The first part of the dissertation focuses on learning universal representations, i.e. a single universal network for multi-task learning (e.g., learning a single network jointly for different dense prediction tasks like segmentation and depth estimation) and multi- domain learning (e.g. image classification for various vision datasets, each collected for a different problem like texture, flower or action classification). Learning such universal representations by jointly minimizing the sum of all task-specific losses is challenging because of the interference between tasks and it leads to unbalanced results (i.e. some tasks dominate or interfere other tasks and the universal network performs worse than task/domain-specific networks each of which is trained for a task/domain independently). Hence a new solution is proposed to regularize the optimization of the universal network by encouraging the universal network to produce the same features as the ones of task-specific networks. The experimental results demonstrate that the proposed method learns a single universal network that performs well for multiple tasks or various visual domains.
Despite the recent advances in multi-task learning of dense prediction problems, most methods rely on expensive labelled datasets. Relaxing this assumption gives rise to a new multi-task learning setting, called multi-task partially-supervised learning in this thesis, in which the goal is to jointly learn of multiple dense prediction tasks on partially annotated data (i.e. not all the task labels are available for each training image). In the thesis, a label efficient approach is proposed to successfully leverage task relations to supervise its multi-task learning when data is partially annotated. In particular, the proposed method learns to map each task pair to a joint pairwise task- space which enables sharing information between them in a computationally efficient way through another network conditioned on task pairs, and avoids learning trivial cross-task relations by retaining high-level information about the input image.

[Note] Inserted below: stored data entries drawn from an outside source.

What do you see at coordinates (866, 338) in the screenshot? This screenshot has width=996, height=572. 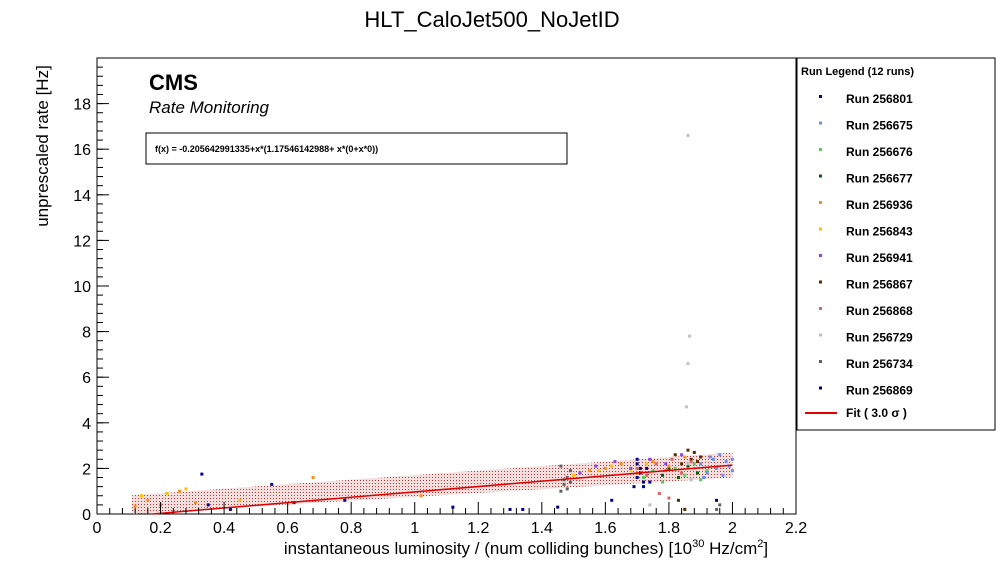 I see `legend-item: Run 256729` at bounding box center [866, 338].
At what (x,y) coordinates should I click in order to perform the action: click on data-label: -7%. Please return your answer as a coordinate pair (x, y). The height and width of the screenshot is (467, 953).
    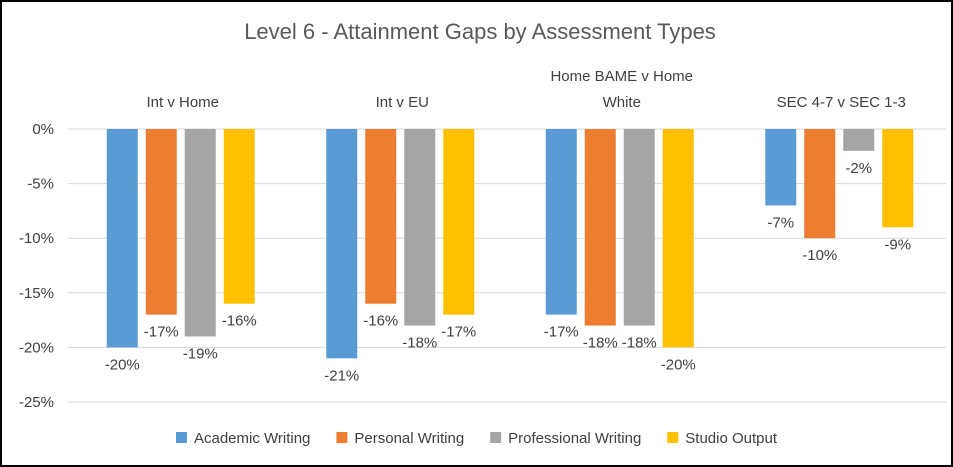
    Looking at the image, I should click on (780, 222).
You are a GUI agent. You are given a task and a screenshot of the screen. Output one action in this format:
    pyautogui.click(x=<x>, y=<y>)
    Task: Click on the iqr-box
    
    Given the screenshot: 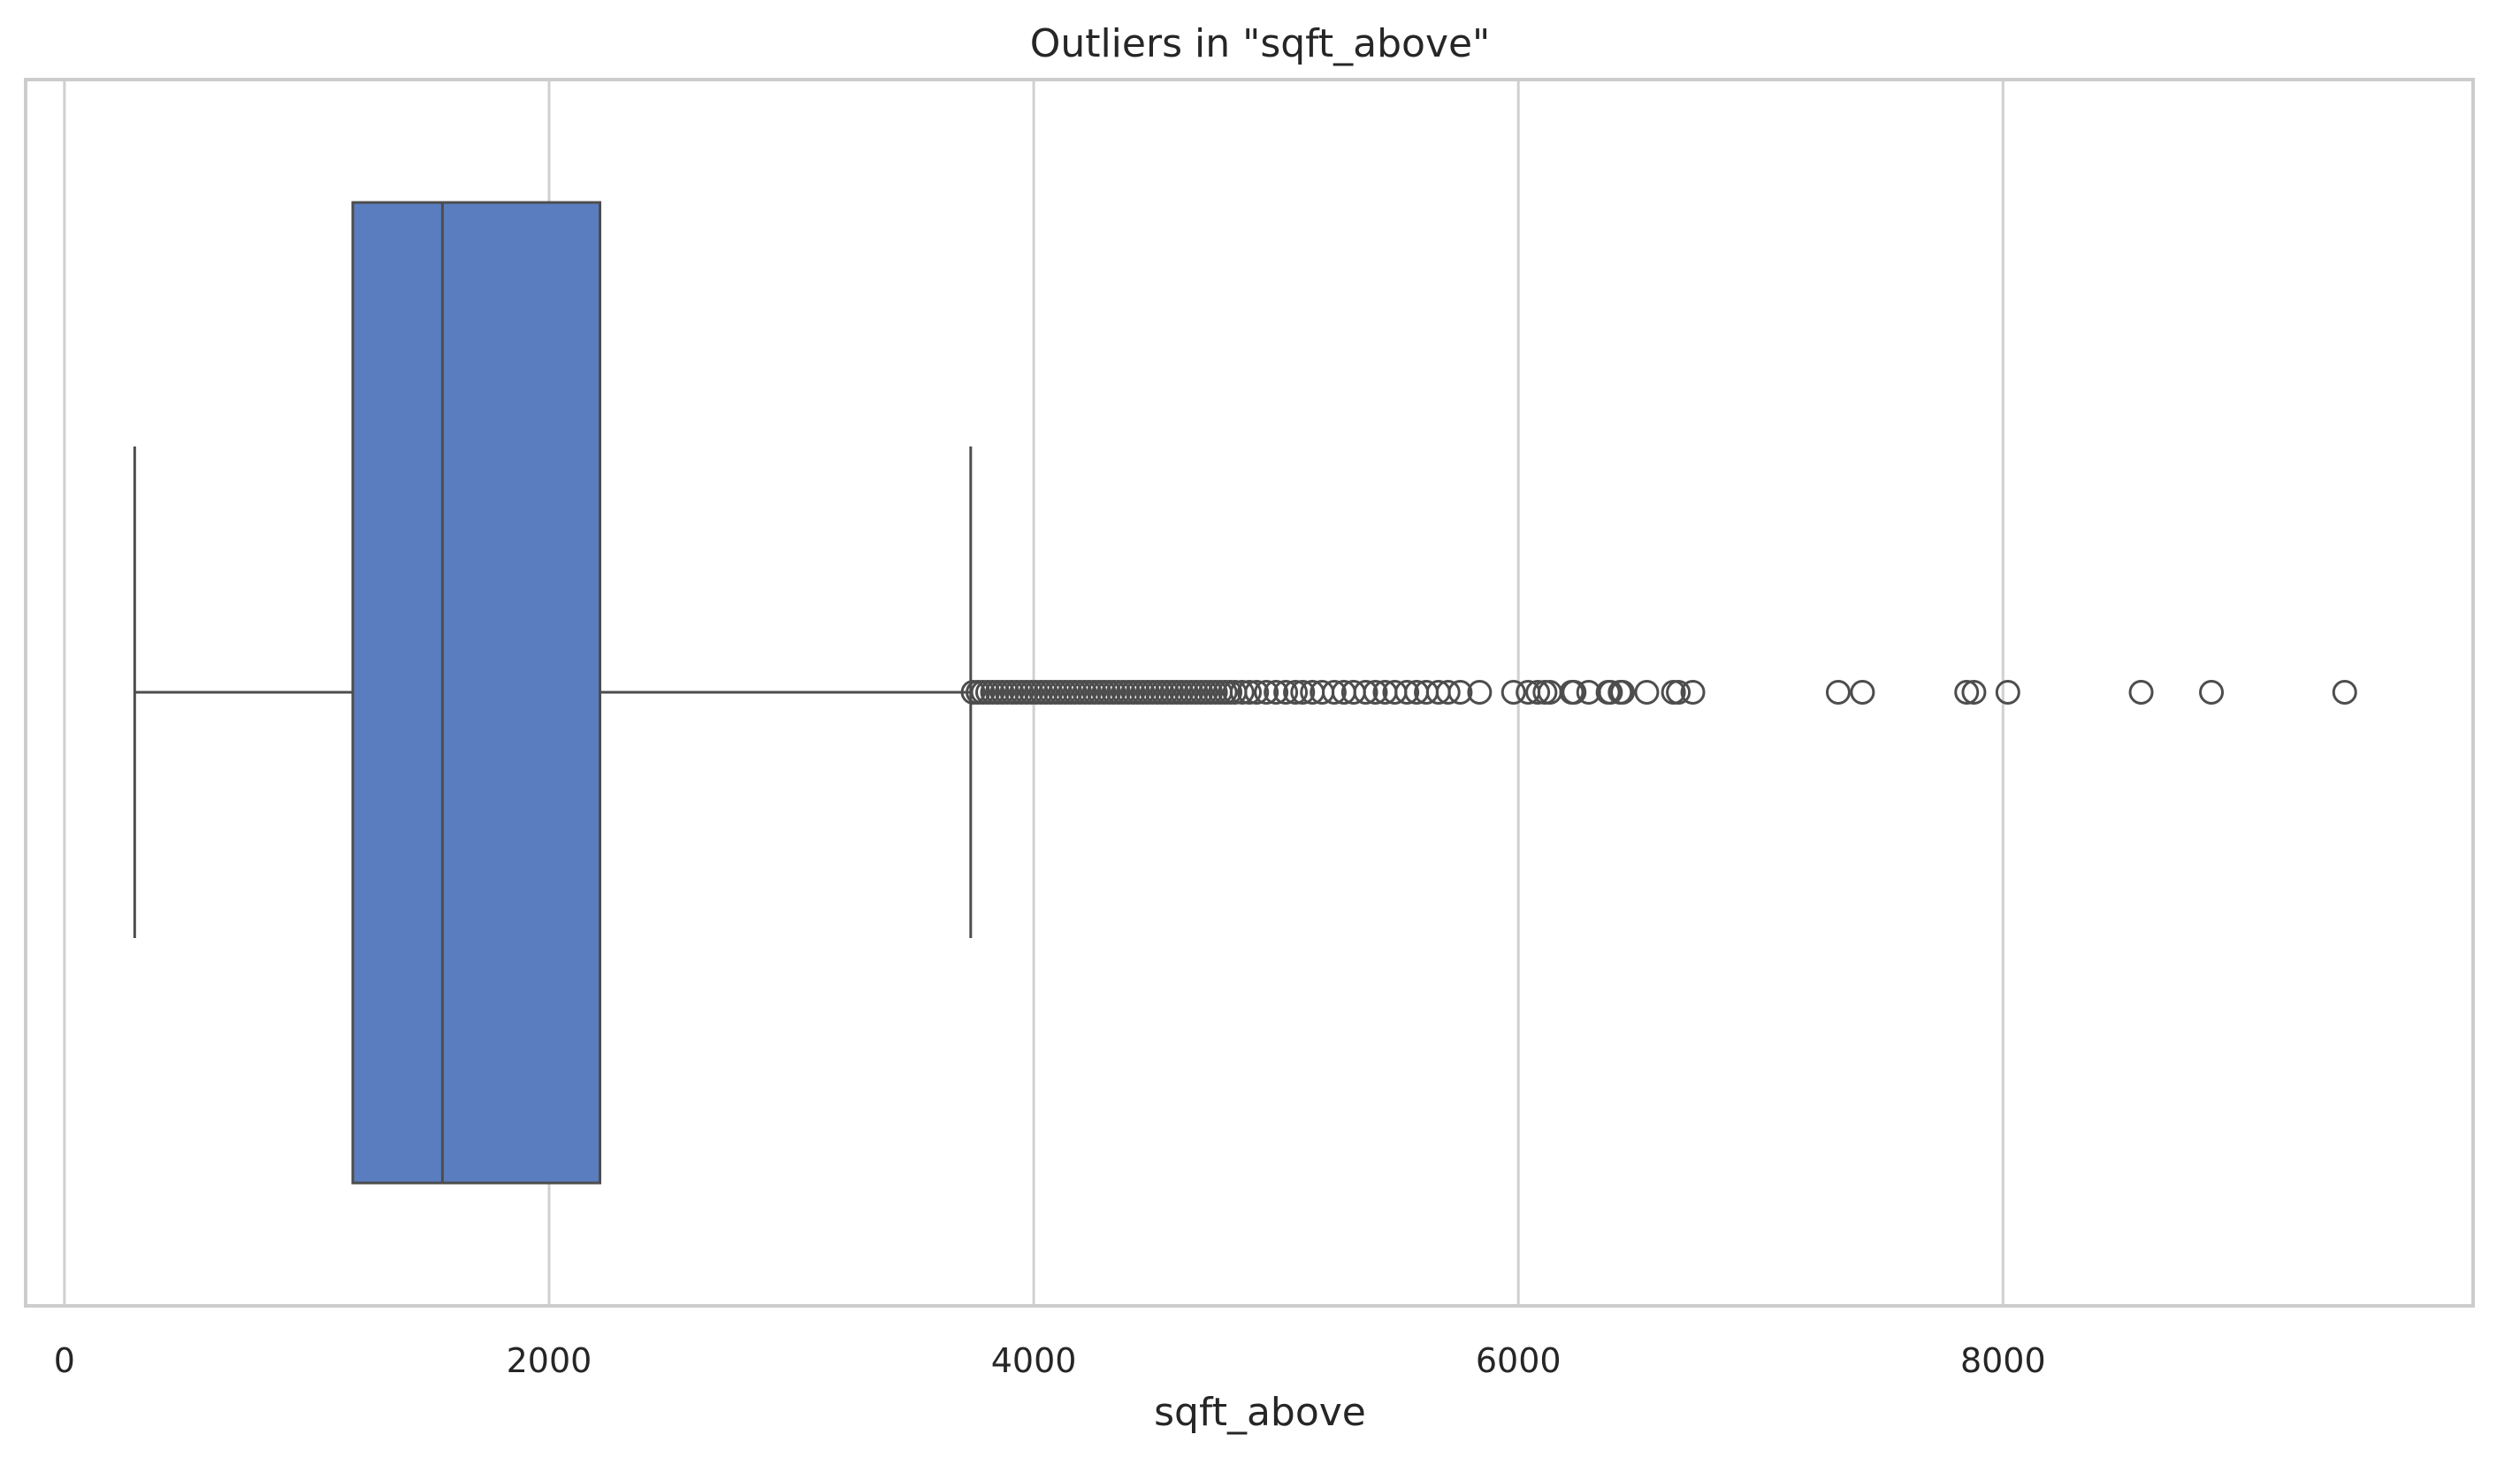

The final part of the dissertation studies the problem of adapting a model to pre- viously unseen tasks (from seen or unseen domains) with very few labelled training samples of the new tasks, i.e. cross-domain few-shot learning. Recent methods have focused on using various adaptation strategies for aligning their visual representations to new domains or selecting the relevant ones from multiple domain-specific feature extractors. In this dissertation, new methods are formulated to learn a single task- agnostic network from multiple domains during meta-training and attach light-weight task-specific parameters that are learned from limited training samples and adapt the task-agnostic network to accommodate the previously unseen tasks. Systematic analysis is performed to study various task adaptation strategies for few-shot learning. Extensive experimental evidence demonstrates that the proposed methods that learn a single set of task-agnostic representations and adapt the representations via residual adapters in matrix form attached to the task-agnostic model significantly benefits the cross-domain few-shot learning.